World J Transplant. Feb 24, 2017; 7(1): 1-25
Published online Feb 24, 2017. doi: 10.5500/wjt.v7.i1.1
Figure 1
Figure 1 Major histocompatibility complex class I and II pathways. (1) MHC class I molecules present peptides derived from proteins presented in the cytosol of endogenous or pathogen origin. The proteasome breaks down these proteins into peptides, which are then translocated to ER by the transporter associated with antigen processing (TAP) to access the MHC class I molecules. In absence of peptides, MHC class I molecule is stabilized by ER chaperones (calreticulin, PDIA3, PDI and tapasin), but when peptides with sufficient affinity bind to class I molecules, these chaperones are released and the peptide: MHC complex leaves the ER for presentation on cell surface of CD8+ T cells; (2) MHC class II molecules present peptides derived from proteins that enter the cell through endocytosis.
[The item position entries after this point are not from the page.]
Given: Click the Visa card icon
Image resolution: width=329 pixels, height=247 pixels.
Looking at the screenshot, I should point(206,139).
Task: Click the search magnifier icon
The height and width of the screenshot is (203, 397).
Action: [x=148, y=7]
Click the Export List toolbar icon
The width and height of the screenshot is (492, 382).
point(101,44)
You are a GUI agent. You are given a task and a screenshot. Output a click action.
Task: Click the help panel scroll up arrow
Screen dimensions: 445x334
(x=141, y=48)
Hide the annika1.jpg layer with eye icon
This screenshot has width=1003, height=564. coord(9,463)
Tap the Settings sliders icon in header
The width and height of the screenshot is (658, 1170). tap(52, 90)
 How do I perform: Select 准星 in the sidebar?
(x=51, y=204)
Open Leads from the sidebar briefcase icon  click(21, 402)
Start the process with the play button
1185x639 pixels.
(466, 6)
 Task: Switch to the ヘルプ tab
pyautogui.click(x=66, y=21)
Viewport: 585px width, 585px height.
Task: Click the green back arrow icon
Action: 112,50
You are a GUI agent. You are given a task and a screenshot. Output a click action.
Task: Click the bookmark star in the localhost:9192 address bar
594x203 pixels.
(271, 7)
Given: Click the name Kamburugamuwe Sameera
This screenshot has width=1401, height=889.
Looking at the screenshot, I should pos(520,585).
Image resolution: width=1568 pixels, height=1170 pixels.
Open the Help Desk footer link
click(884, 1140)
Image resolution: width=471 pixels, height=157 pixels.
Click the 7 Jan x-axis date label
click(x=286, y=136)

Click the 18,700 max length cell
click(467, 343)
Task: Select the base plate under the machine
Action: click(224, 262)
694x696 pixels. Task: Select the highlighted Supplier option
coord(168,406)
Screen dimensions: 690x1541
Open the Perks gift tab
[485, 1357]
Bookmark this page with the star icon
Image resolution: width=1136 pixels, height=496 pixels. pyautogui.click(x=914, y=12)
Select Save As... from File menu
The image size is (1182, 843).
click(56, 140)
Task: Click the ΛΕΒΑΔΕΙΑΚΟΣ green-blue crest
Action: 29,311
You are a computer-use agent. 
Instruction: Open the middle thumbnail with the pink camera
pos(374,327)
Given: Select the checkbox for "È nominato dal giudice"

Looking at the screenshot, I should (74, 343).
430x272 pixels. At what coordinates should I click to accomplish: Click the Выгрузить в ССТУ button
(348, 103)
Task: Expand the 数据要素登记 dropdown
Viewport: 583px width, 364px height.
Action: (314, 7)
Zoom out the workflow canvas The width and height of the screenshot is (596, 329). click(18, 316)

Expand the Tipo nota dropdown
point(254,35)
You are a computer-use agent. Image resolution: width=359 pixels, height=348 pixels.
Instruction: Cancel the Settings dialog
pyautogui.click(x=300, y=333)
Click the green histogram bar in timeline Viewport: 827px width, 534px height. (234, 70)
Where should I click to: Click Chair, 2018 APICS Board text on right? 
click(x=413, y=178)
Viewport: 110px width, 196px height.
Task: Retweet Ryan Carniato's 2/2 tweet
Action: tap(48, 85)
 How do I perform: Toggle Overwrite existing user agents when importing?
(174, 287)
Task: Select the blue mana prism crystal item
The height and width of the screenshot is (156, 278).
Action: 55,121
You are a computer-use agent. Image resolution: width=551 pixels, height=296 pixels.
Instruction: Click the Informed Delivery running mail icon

The chains α and β are assembled in the endoplasmatic reticulum associated with the invariant-chain (li) to prevent binding of endogenous proteins. This complex (MHC:li) is translocated to MHC class II compartment (MIIC) where li is degraded to class II-associated invariant chain (CLIP). In the MIIC the MHC class II molecules acquire HLA-DM to facilitate the exchange of CLIP to specific antigen derived from degraded protein on the endosomal pathway, thus the complexes are transported to the plasma membrane to present the peptide to CD4+ T cells; (3) Cross presentation involves dendritic cells with the unique ability to present exogenous antigens via MHC class I (by a mechanism not completely understood). MHC: Major histocompatibility complex.
Figure 2
Figure 2 Antigen presentation and allorecognition. T cells can recognize alloantigens by three different pathways of allorecognition: (1) Direct pathway involves the recognition of intact donor MHC molecules on the cell surface of donor APCs by recipient T cells; (2) In contrast, in indirect pathway donor MHC molecules are processed and presented as peptides by recipient MHC molecules to recipient T cells; and (3) Semi-direct pathway, in turn, involves the transfer of intact donor MHC molecules to recipient APCs, being presented to recipient T cells. MHC: Major histocompatibility complex; APCs: Antigen-presenting cells.
Figure 3
Figure 3 Summary of the main innate and adaptive mediators of graft rejection. Alloimmune rejection is a multifaceted process that involves both innate and adaptive mediators. Initial tissue damage is mostly mediated by innate participants as macrophages and NK cells along with dendritic cells, which link the both innate and adaptive responses. With time, these gradually give way to more adaptive mediators as T and B lymphocytes and antibody production. I/RI: Isquemia/reperfusion injury; PAMPs: Pathogen-associated molecular patterns; DAMPS: Danger-associated molecular patterns; IDO: Indoleamine 2,3-dioxygenase; Abs: Antibodies; DC: Dendritic cells; SLO: Secondary lymphoid organ; ROS: Reactive oxygen species; TNF: Tumor necrosis factor. Mediator roles are represented in red (pro-inflammatory), blue (regulatory) and grey (indetermined).
Figure 4
Figure 4 Examples of co-stimulatory receptors in immune synapse interactions. T cell activation depends not only on the antigen-specific signals provided by MHC-TCR signaling but also on a complex balance of co-stimulatory signals that may enhance or inhibit activation. These receptors are mainly classified into the immunoglobulin superfamily (IgSF) or the tumor necrosis factor receptor superfamily (TNFRSF) and may provide positive (black arrows) or negative signals (red arrows), or even apoptotic signals (red dashed arrow), which in turn decide cell fate. MHC: Major histocompatibility complex; TCR: T cell receptor.